> **Work task**
Without any images, output the records below verbatim.

——

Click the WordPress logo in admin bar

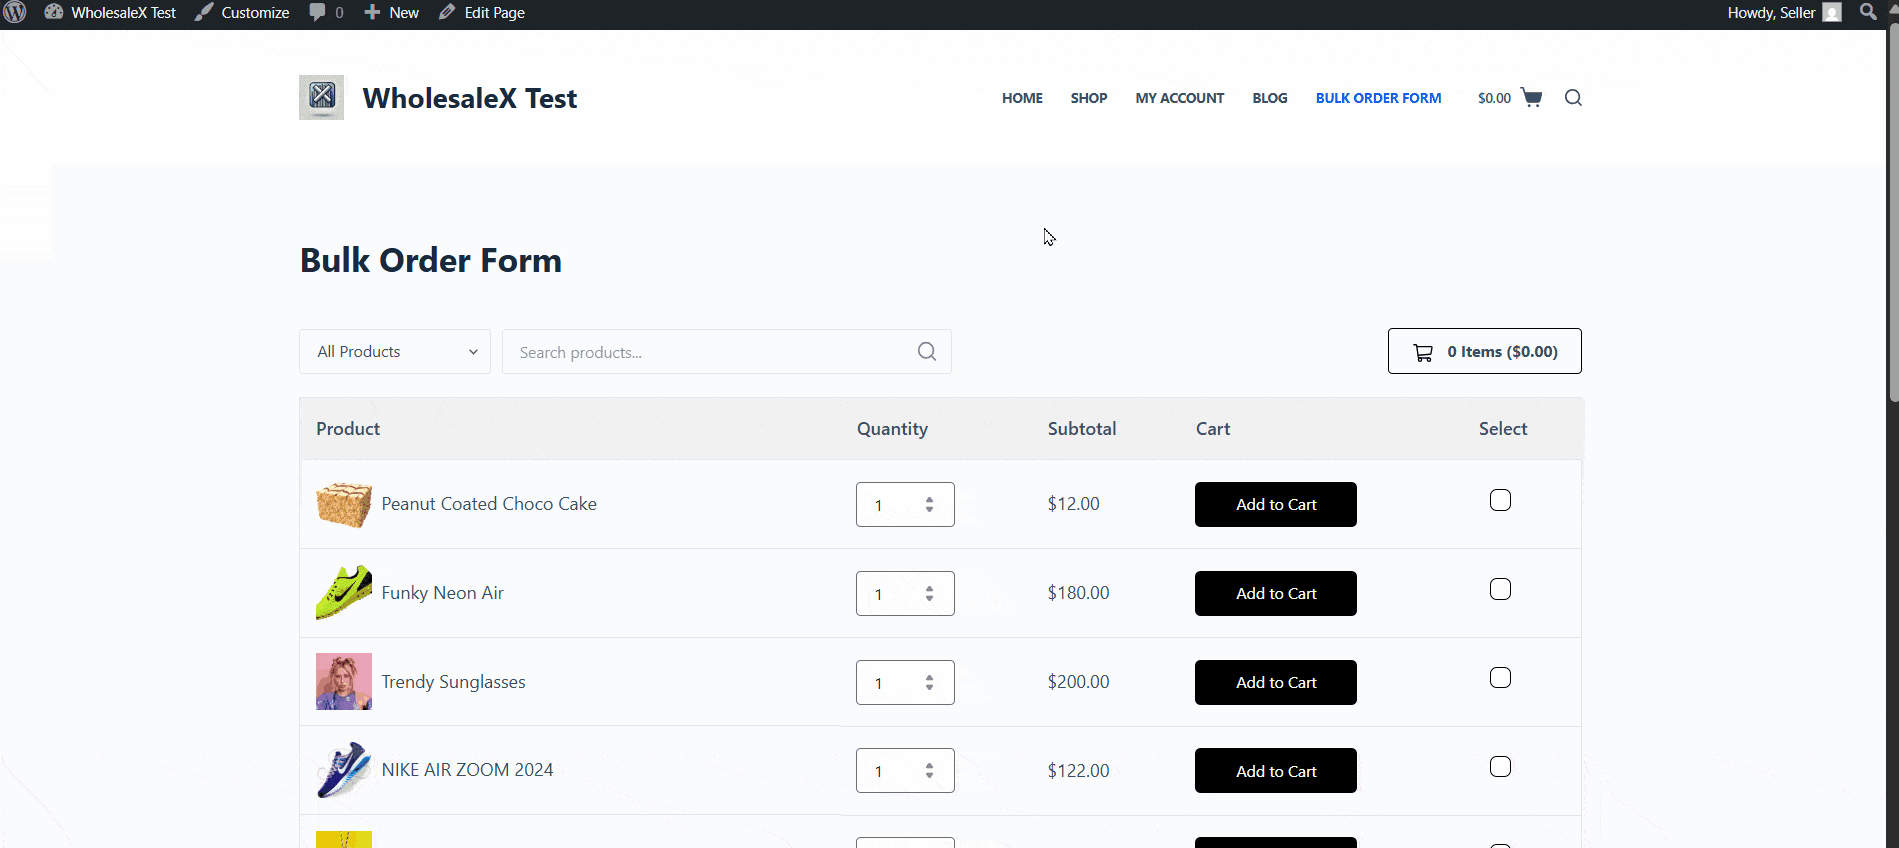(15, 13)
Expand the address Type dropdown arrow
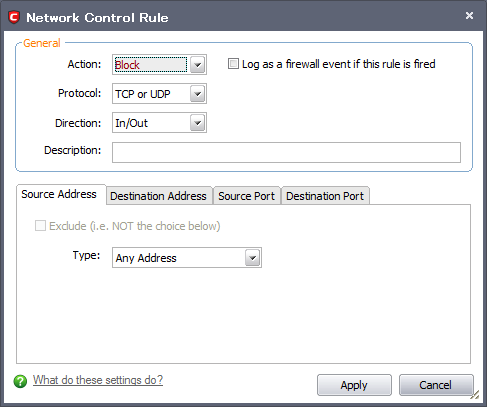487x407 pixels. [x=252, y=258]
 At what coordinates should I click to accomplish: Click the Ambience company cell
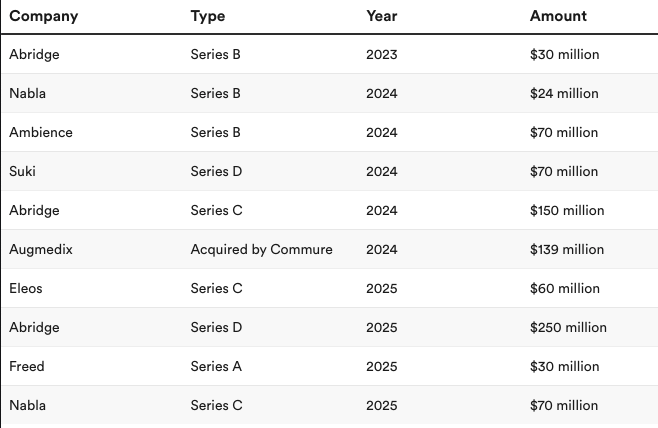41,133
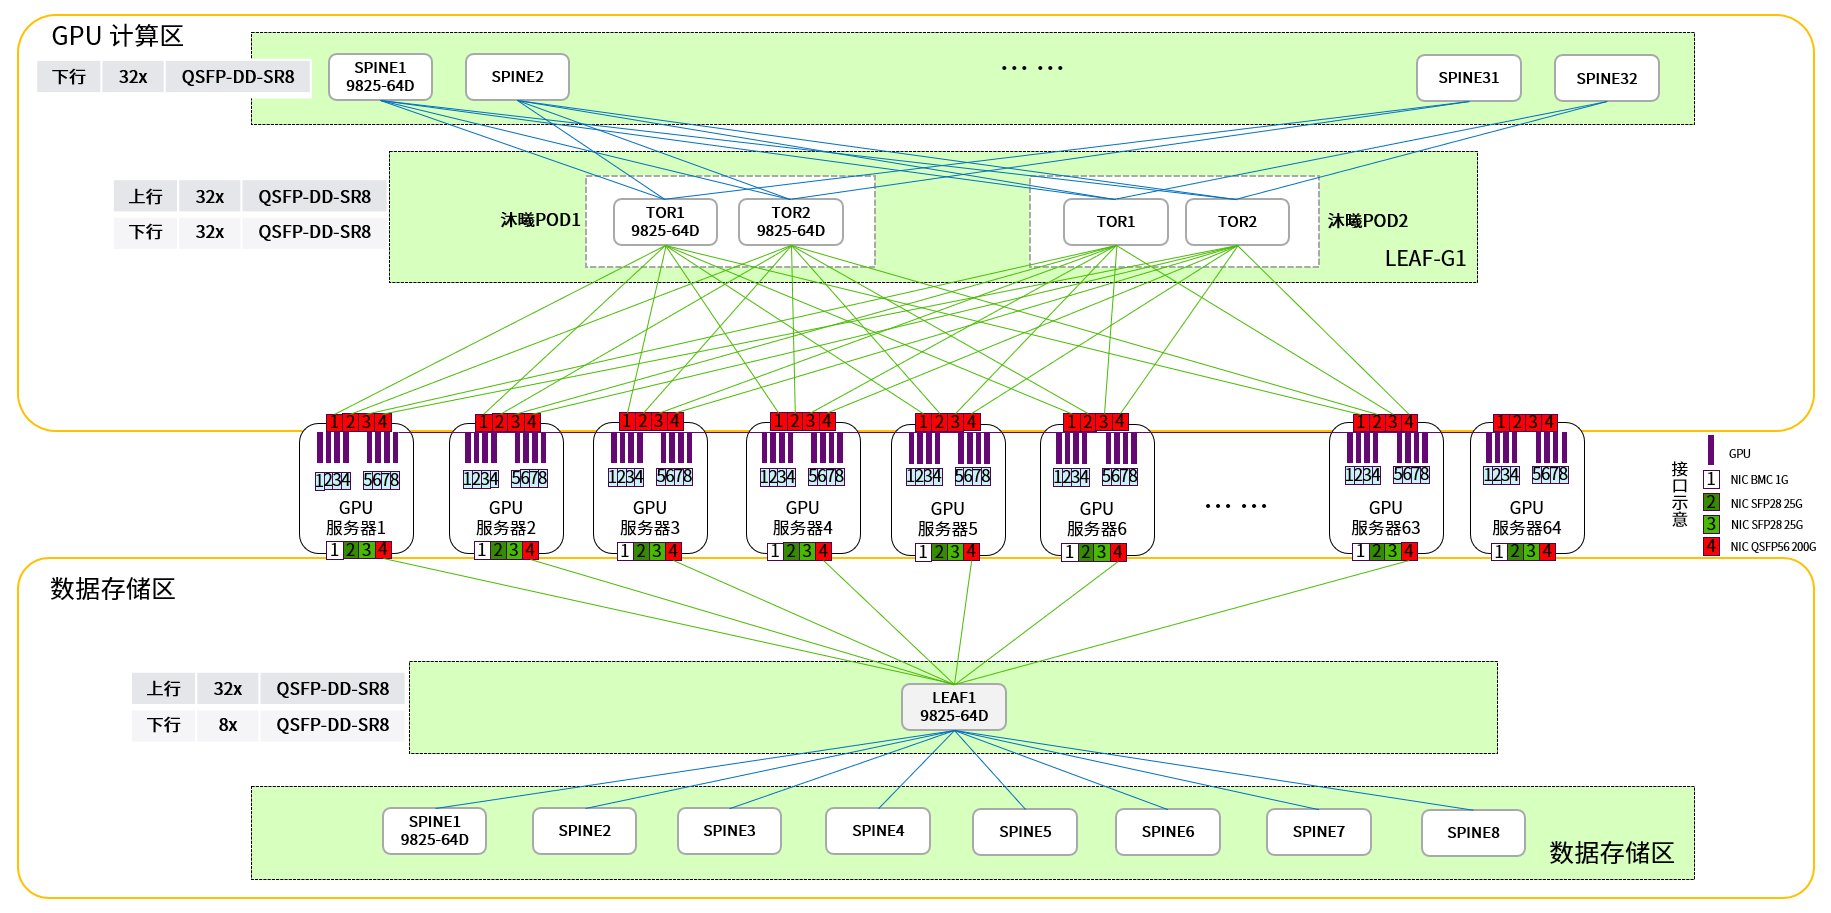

——

> **Task response**
Click the WordPress logo in admin bar

(15, 13)
Expand the address Type dropdown arrow
487x407 pixels. [x=252, y=258]
 At what coordinates should I click to accomplish: Click the Ambience company cell
41,133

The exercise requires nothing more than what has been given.